O CEO da BetaBit ainda diz que “conhece bem” a Consolidação das Leis do Trabalho (CLT), que segundo ele, possui taxas altas e “desnecessárias”. “Eu conheço bem a CLT, tá? Eu conheço bem os custos ao redor disso. Não tô atualizado nas taxas em si. Mas sei que não são baixas. E sei que são desnecessárias. Que a pessoa pode ter a liberdade de fazer isso por conta própria. Tá? Se a VRGlass tá indo pra um caminho, por que vamos pra outro? Todo mundo (está) indo pra PJ”, argumenta.
Fraude à Lei do Estágio?
A conversa continua e Luiz Ceniz Jr. argumenta que sem a CLT, os salários são superiores, pois os direitos trabalhistas, como 13º salário, já estão embutidos na remuneração dos profissionais, sendo lembrado, mais uma vez, que os salários pagos aos trabalhadores da BetaBit são bem inferiores aos praticados pelo mercado. “Infelizmente, o mercado paga mais, mas o mercado que paga mais não tem tanta disponibilidade, né”, afirma o CEO.
Irritado, o empresário sugere então que a empresa possa voltar ao “modelo” baseado na contratação de estagiários. “A gente começou lá atrás com os estágios, né?

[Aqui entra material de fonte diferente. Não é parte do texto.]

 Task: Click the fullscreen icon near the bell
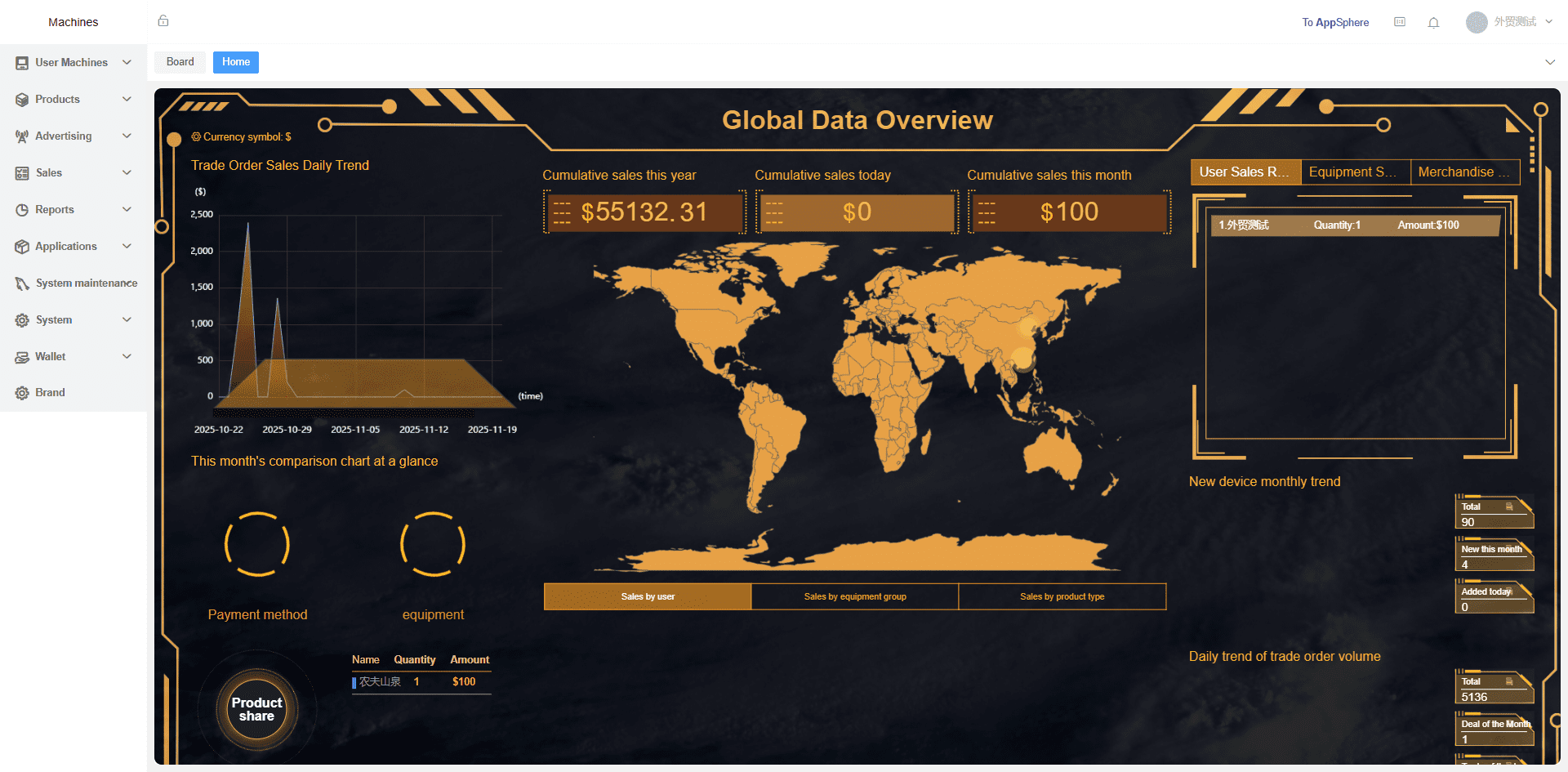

Que também era muito ágil. Trazer um estagiário, contratar. Descontratar. A ideia desde o início da BetaBit era trabalhar com estágios, devolvendo pro mercado o que eu tive, formação prática de qualidade”.
“Que também é uma ideia criminosa, pasme. Não é permitido nenhuma empresa só de estagiários pois pasmem, a Justiça entende como uma atitude de má fé em relação à mão-de-obra barata”, explica a já impaciente profissional de RH. A Lei do Estágio determina que para cada estagiário contratado, a empresa precisa possuir ao menos cinco funcionários regulares.
Segundo os relatos recebidos, a empresa já teve cerca de metade do quadro de funcionários contratados como estagiários, e atualmente teria quatro profissionais nesta condição. Uma notificação extrajudicial recebida de entidades sindicais também é citada nas conversas, mas Luiz Ceniz Jr. não parece muito preocupado, visto que “a empresa é só eu e você (sócio Julio Cesar) na lei, o resto é contrato particular”, além de “alguns contratos de estágios”. Pela legislação trabalhista, por não possuir nenhum funcionário registrado, a BetaBit não poderia ter contratado nenhum estagiário sequer.
Em nota, a Federação Interestadual dos Trabalhadores em Tecnologia da Informação (Feittinf), uma das autoras da notificação extrajudicial, afirmou que ingressará na Justiça do Trabalho contra a BetaBit e que pedirá ao Ministério Público do Trabalho (MPT) que investigue a conduta das duas empresas. A federação sindical ainda acrescenta que estuda acionar as empresas, caso fiquem comprovadas as denúncias, em “todas as esferas cabíveis”.
Procurado, o CEO da BetaBit sinalizou que poderia conversar com a reportagem do BRI, mas que “antes gostaria de saber qual será o intuito desse nosso papo”. No entanto, após contato via e-mail, explicando todas as denúncias feitas e com um pedido de posicionamento sobre as mesmas, o empresário não respondeu mais nossos contatos. O espaço segue aberto para eventuais manifestações.